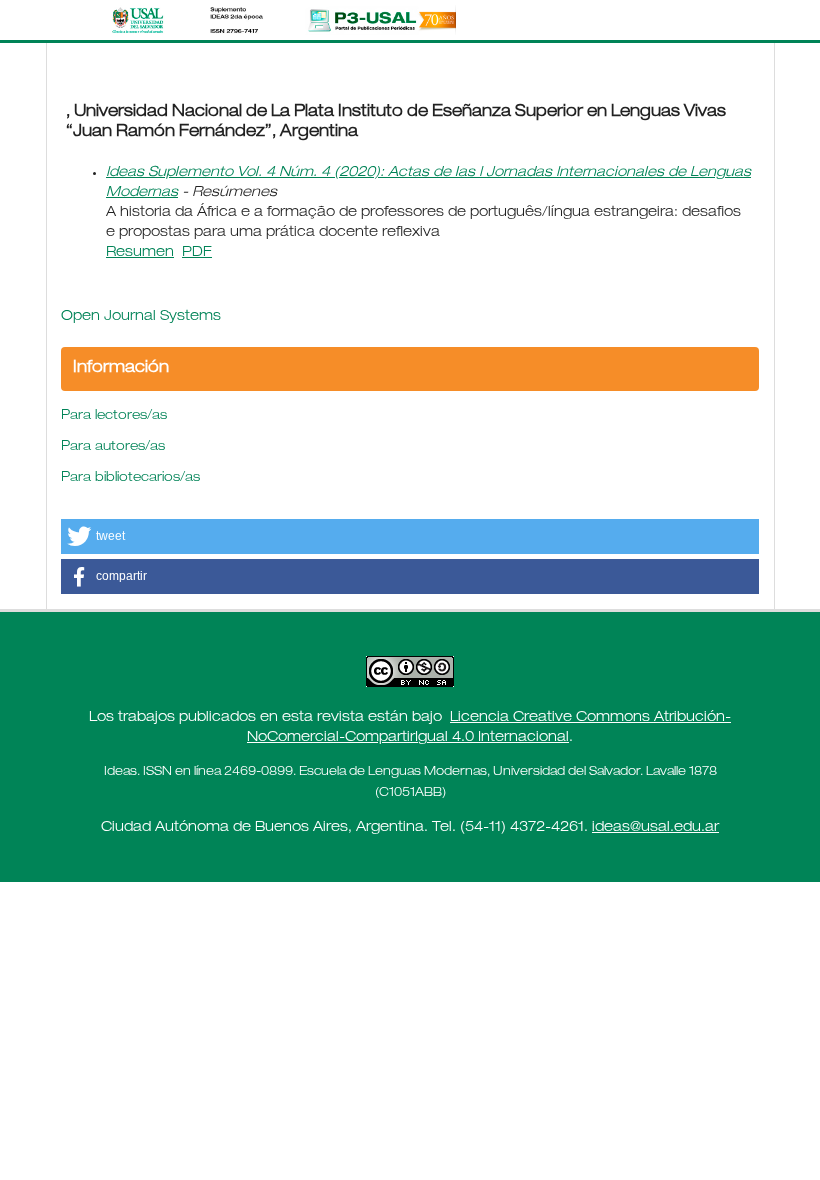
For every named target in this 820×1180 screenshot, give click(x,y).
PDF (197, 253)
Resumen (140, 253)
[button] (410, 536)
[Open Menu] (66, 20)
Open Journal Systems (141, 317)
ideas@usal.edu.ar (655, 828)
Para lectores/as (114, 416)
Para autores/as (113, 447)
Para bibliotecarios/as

## Instructions to follow
Count every line of the material above that includes "Para", giving the total without any other words.

## Response to the task
3